Sam nodded. “That goes without saying, Marshal. And he’ll have you and Everett guarding him.”
“What about us?” Matt asked. “And what about that distraction you were talkin’ about?”
Sam smiled. “That’s going to be our job.”
“Let me guess,” Matt said. “It means we’ll be the ones gettin’ shot at, right?”
“If all goes according to plan. We’re going to take the wagon and make the mob think that we’re headed for Bowtie Canyon so we can stop the train and get on there.”
“But the wagon will be empty,” Thorpe guessed.
Sam nodded. “That’s right. Matt and I will bust out of here with guns blazing and head east, drawing the mob after us. That’s when you and Everett will take Shade the other way on horseback. We’ll rendezvous with you later at that water stop west of here.”
“If you don’t get shot full of holes,” Thorpe said.
“Well, yeah, there’s that chance,” Sam admitted with a shrug. “But there are no guarantees in life, are there?”
“Just that we’ll wind up gettin’ shot at too damn often,” Matt said, but the reckless grin on his face belied the words.
Thorpe thought it over for a few moments and then nodded. “All right. We’ll give it a try. For the life of me, I don’t see anything else we can do. When will we get started?”
Matt looked toward the front doors as the murmur of loud, angry, excited voices in the distance began to grow. “Like the saloon girl said to the padre,” he noted, “it won’t be long now.”
Maggie Winslow had heard Garth plotting with Jeffries and Gonzalez earlier in the day when she visited the outlaw camp, so she knew what was going on now as she watched from the lobby of the hotel, peering anxiously past the curtain she had pulled back from the window.

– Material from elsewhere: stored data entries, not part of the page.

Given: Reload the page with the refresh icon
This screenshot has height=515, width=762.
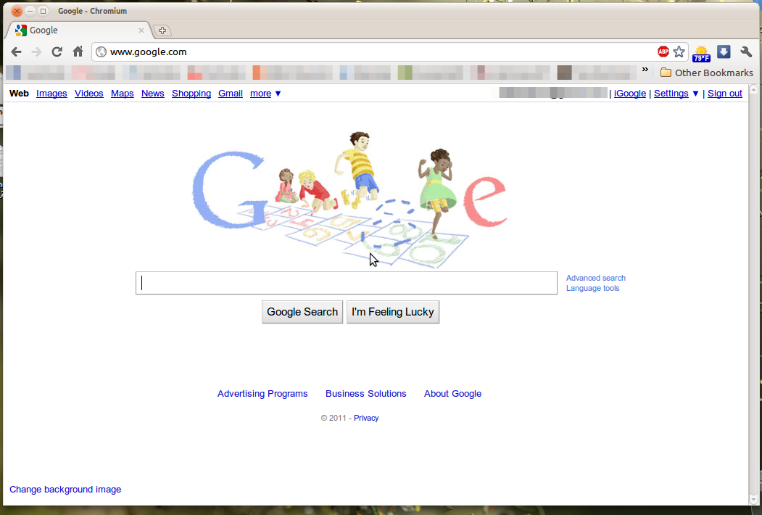Looking at the screenshot, I should point(57,52).
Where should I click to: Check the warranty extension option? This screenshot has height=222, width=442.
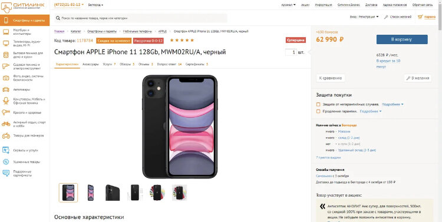(x=318, y=111)
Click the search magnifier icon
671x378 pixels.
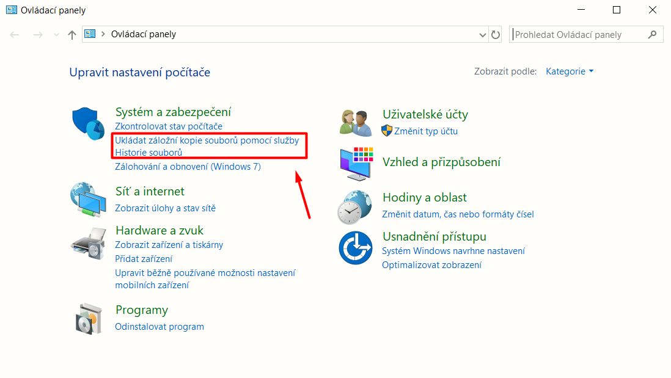pyautogui.click(x=652, y=35)
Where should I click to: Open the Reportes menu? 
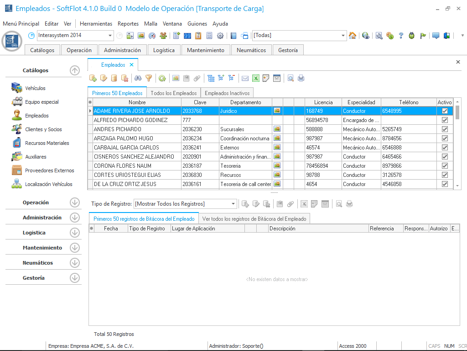(x=128, y=24)
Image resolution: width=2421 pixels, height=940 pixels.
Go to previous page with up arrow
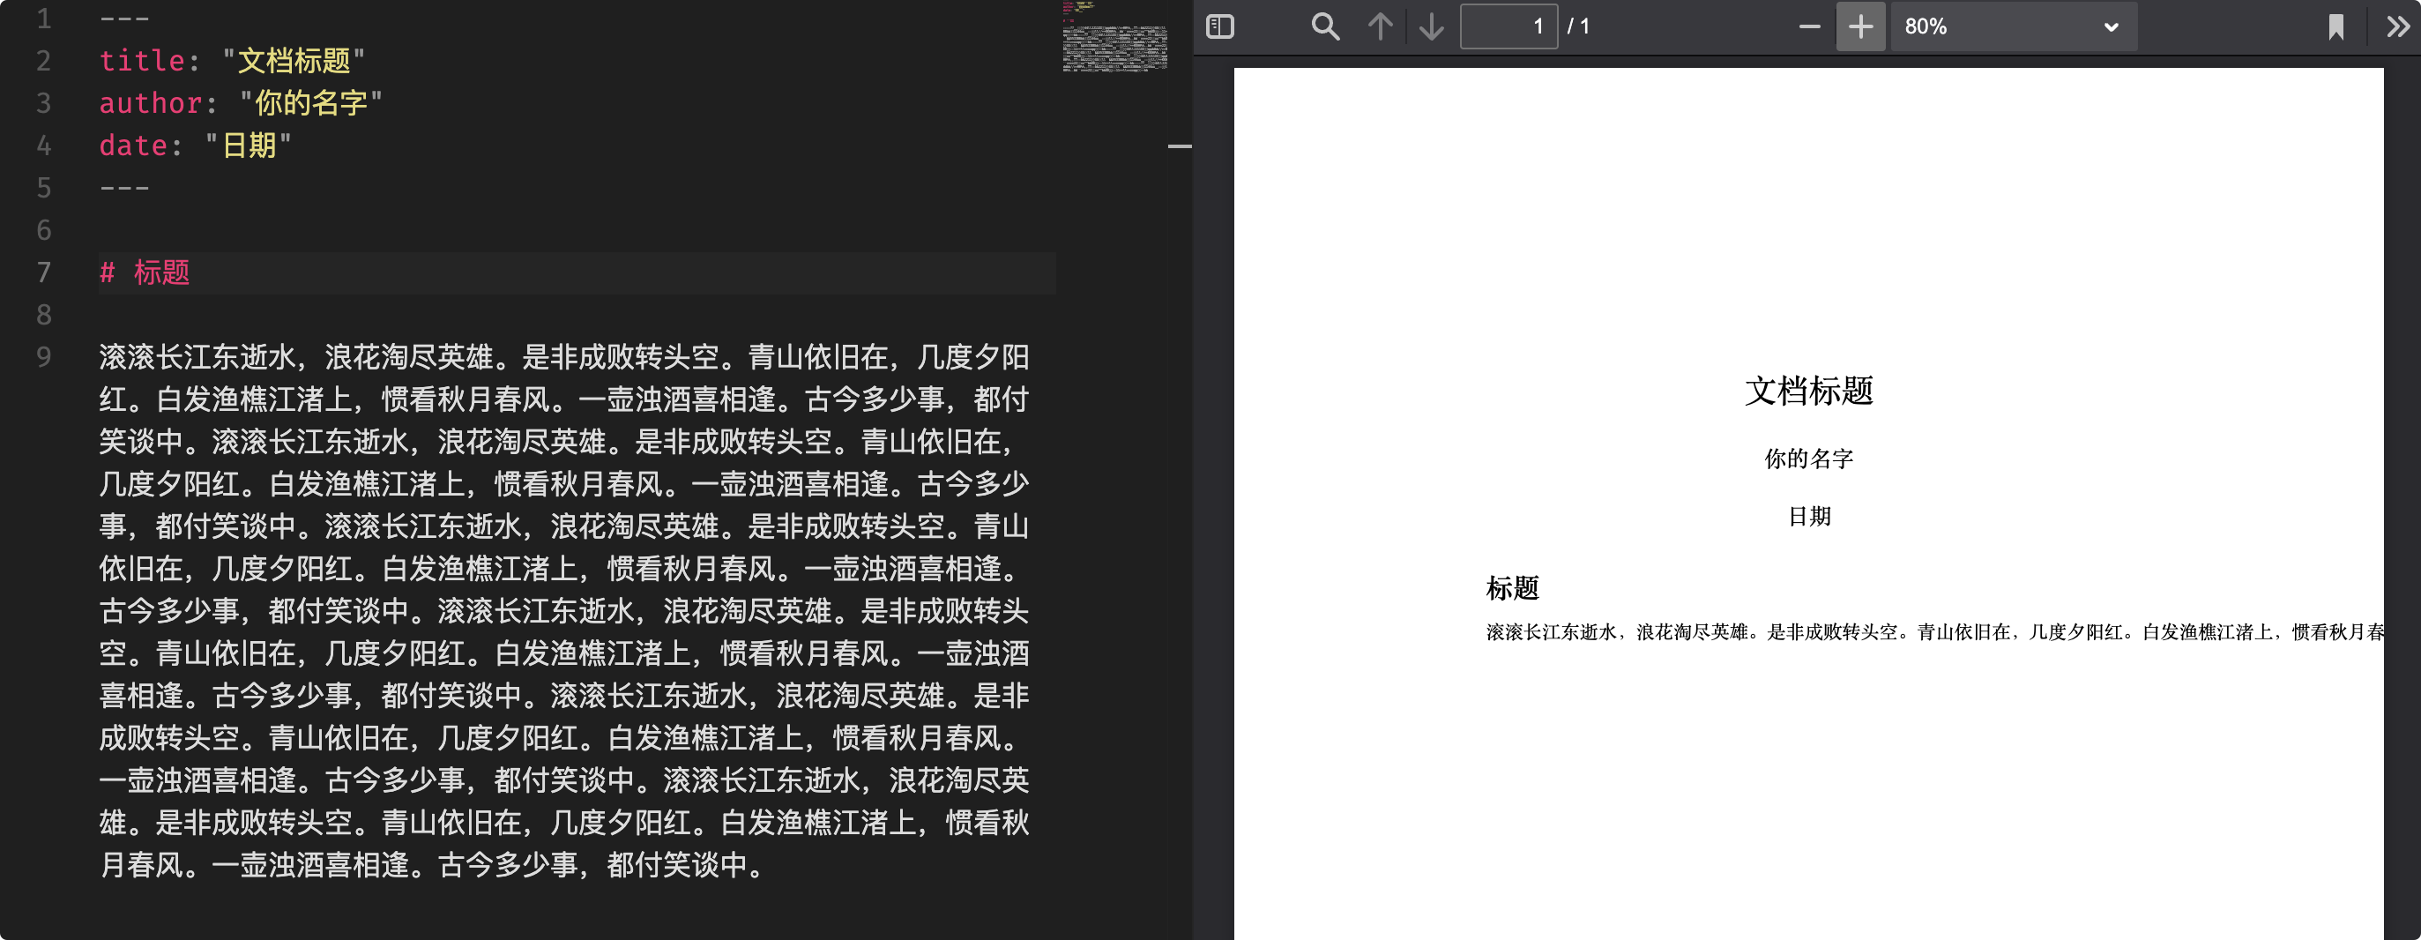[x=1380, y=26]
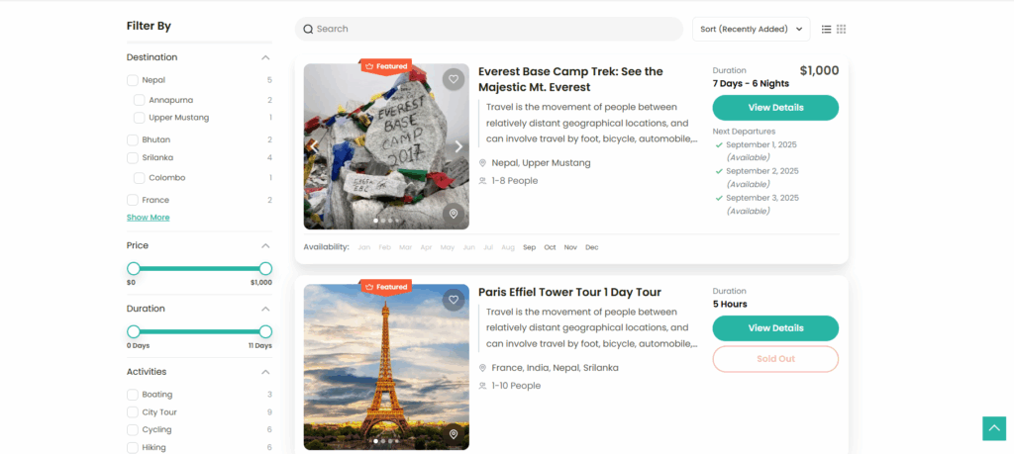This screenshot has width=1014, height=454.
Task: Click the maximum price slider handle
Action: pos(265,268)
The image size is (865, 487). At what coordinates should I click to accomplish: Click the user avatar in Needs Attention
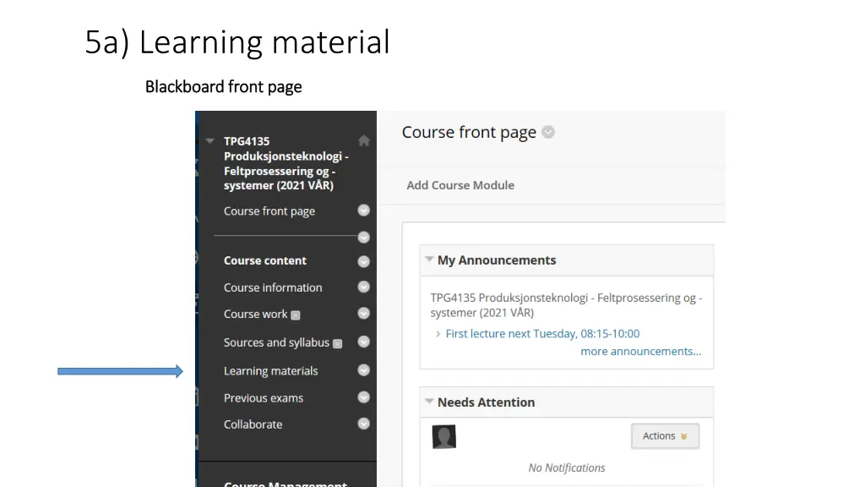click(x=443, y=436)
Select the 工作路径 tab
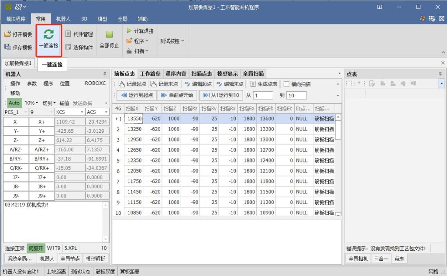 [x=150, y=74]
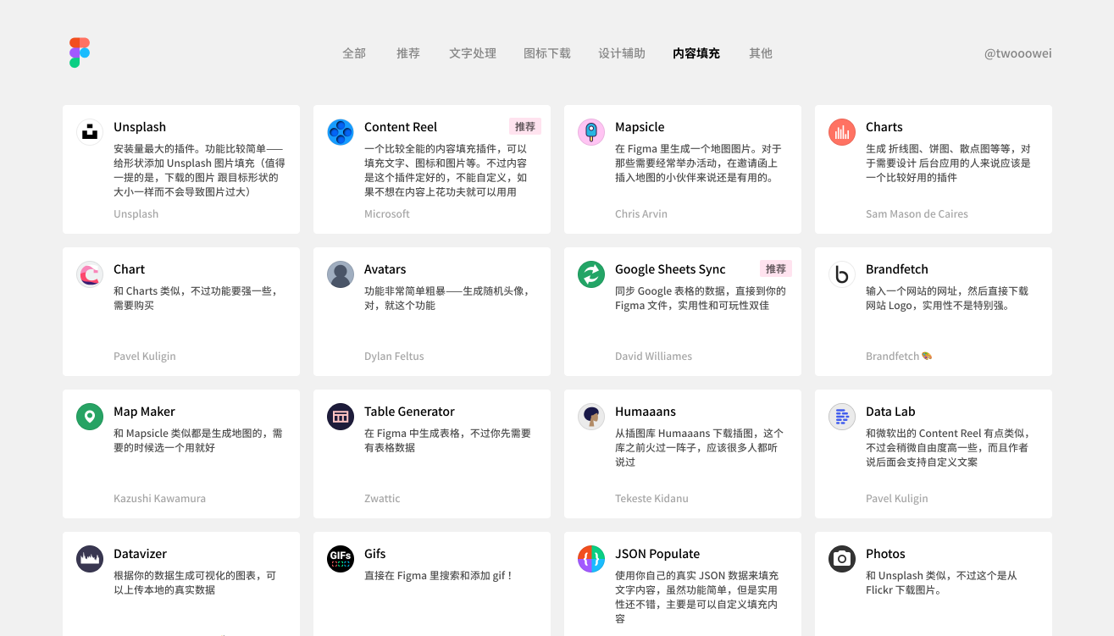Open the 图标下载 category tab
The image size is (1114, 636).
[x=547, y=53]
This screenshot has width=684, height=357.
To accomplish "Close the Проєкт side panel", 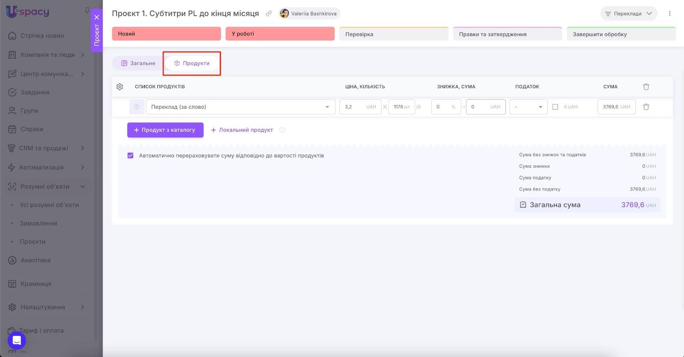I will coord(97,18).
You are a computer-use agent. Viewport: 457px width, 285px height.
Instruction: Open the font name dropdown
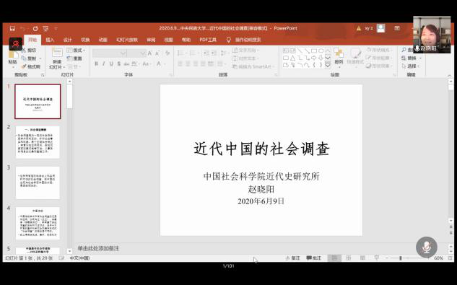pyautogui.click(x=123, y=53)
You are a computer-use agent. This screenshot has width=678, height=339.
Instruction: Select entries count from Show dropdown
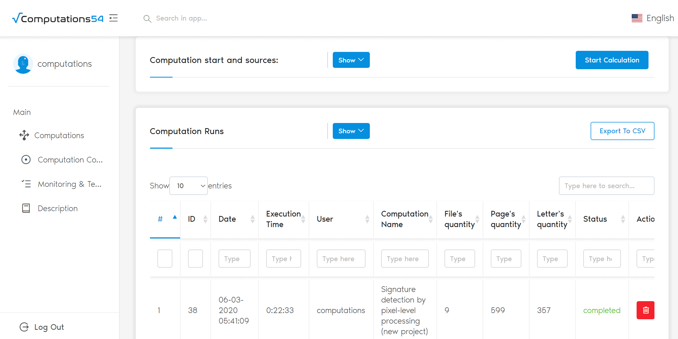[189, 185]
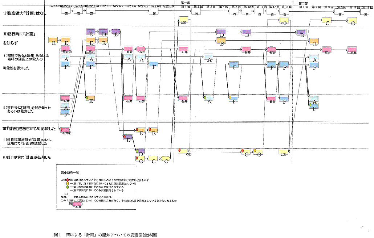Select the 石井② box with red marker

(x=65, y=130)
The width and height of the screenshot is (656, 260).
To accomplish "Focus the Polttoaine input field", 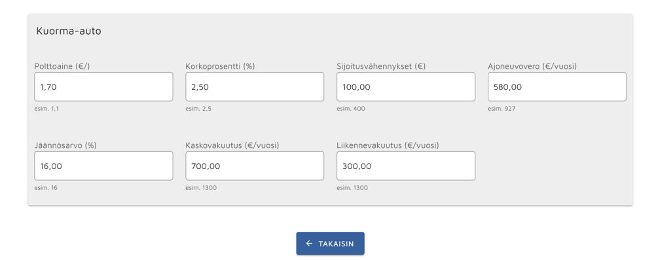I will click(103, 86).
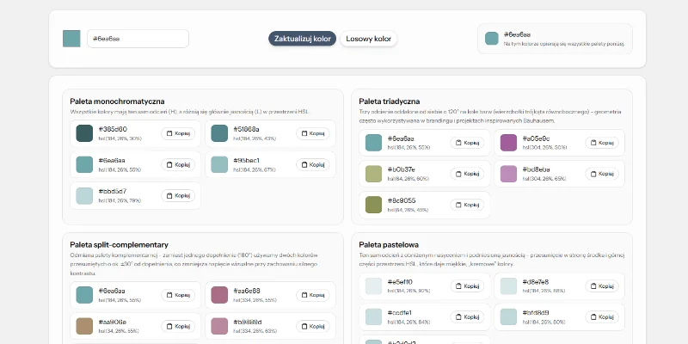This screenshot has height=344, width=688.
Task: Click the preview swatch in base color card
Action: click(491, 39)
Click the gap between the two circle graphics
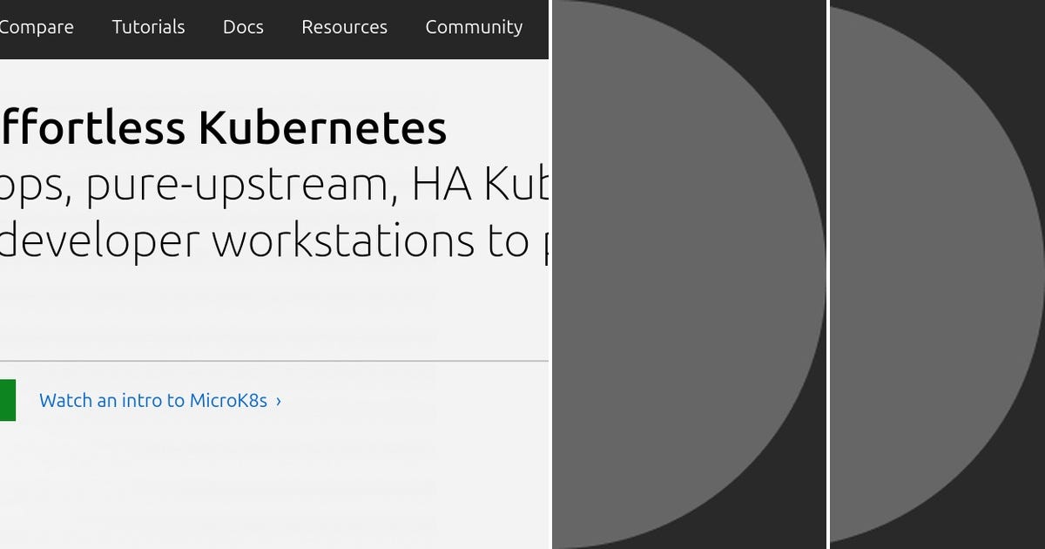Image resolution: width=1045 pixels, height=549 pixels. 828,275
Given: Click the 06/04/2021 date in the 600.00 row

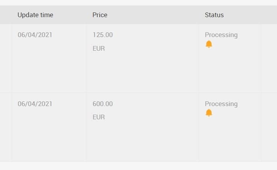Looking at the screenshot, I should [35, 104].
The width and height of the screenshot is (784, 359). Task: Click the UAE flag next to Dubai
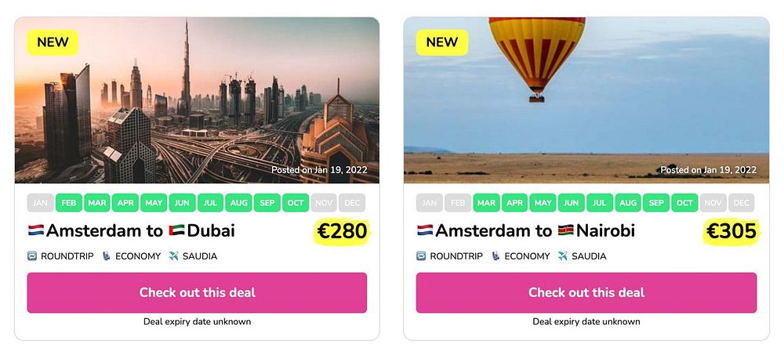pos(176,230)
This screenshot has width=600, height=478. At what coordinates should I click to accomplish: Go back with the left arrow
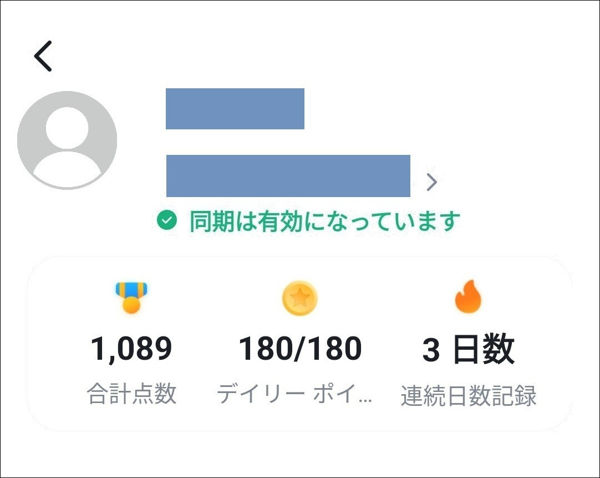43,56
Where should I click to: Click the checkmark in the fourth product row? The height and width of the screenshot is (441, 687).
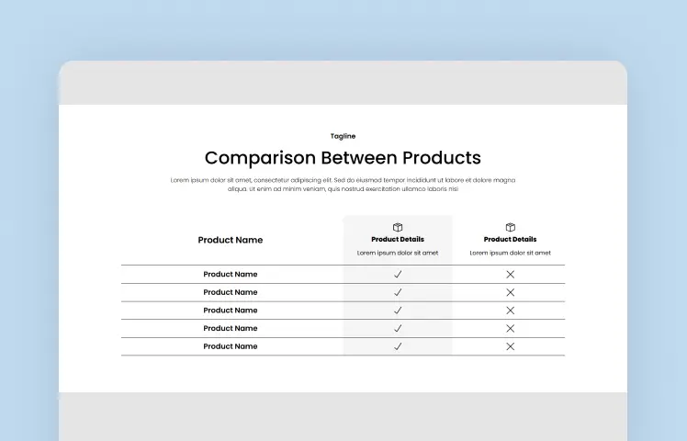[x=398, y=328]
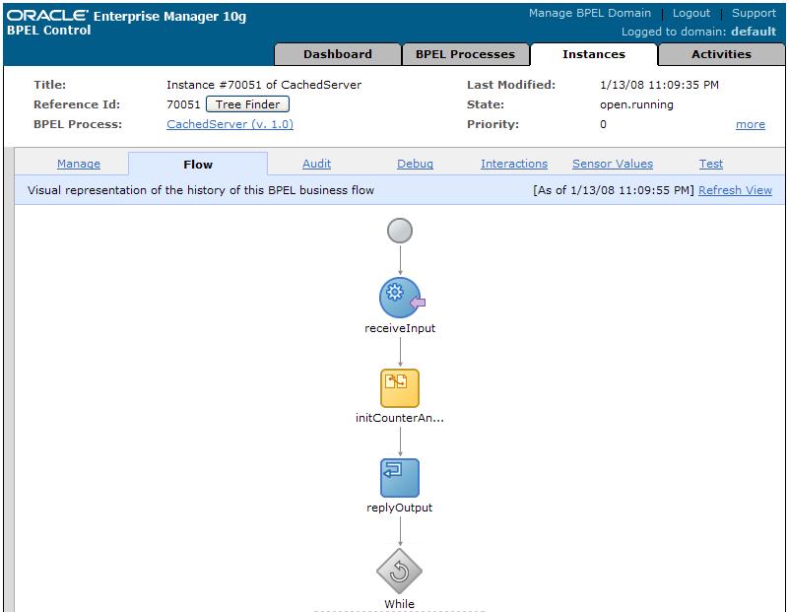Click the initCounterAn... assign activity icon
This screenshot has width=788, height=612.
400,388
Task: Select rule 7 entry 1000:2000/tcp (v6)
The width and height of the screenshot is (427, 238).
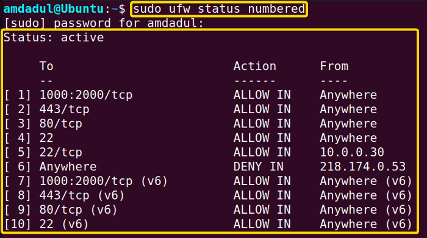Action: point(104,181)
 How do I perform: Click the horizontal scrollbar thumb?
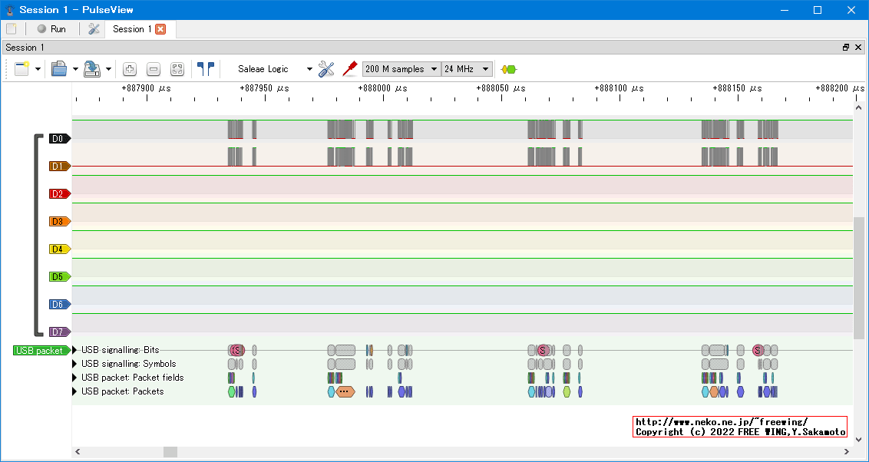click(x=170, y=452)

Men walked out of the saloon and began to congregate in the street, talking loudly among themselves. They looked toward the livery stable as their discussion grew more animated.
Maggie thought about Matt Bodine, his friend Sam Two Wolves, and the two lawmen who were in there along with their prisoner, Joshua Shade. They had to know what was going on, because the talk was all over town about how the outlaws had placed a bounty on their heads.
They were probably aware as well that the local lawman, Marshal Lopez, had ridden out of town earlier, leaving Bodine and the others on their own like a craven coward.
Lopez had claimed that he was just trying to do what was best for his family. Maggie could certainly understand that. She had been spying for the gang for the past twenty-four hours now. It made her feel dirty, as if she were an outlaw herself. But she had no choice except to cooperate if she wanted to protect Ike and Caleb.
Maggie suspected that Garth and the others were somewhere close by now, waiting in the darkness just outside town for the roar of gunshots that would tell them the attack on the barn had started. Would they wait until the shooting stopped to rush in and set Shade free?
The proprietor of the hotel stood behind the desk. He said nervously, “I’d get away from that window if I was you, ma’am. It might not be safe in a few more minutes.”
She knew what he meant. It might not be safe to stand by the window once the bullets started flying.
Her fingers clutched the curtain tighter. She was thinking about what would happen once the mob attacked the jail. The wild young cowboys who had spent the past few hours drinking thought that they would be earning themselves a reward as well as getting their revenge on Matt Bodine.
But it wouldn’t work that way, Maggie suddenly realized. They were fools to trust anybody in Shade’s gang. The outlaws wouldn’t pay off on the bounty Garth had promised.
Instead, it was much more likely they would turn on the town, looting and killing wantonly, as they had done in so many other places. A lot of people would die here tonight, Maggie thought as her heart began to pound harder in her chest. Innocent men, women, and even children…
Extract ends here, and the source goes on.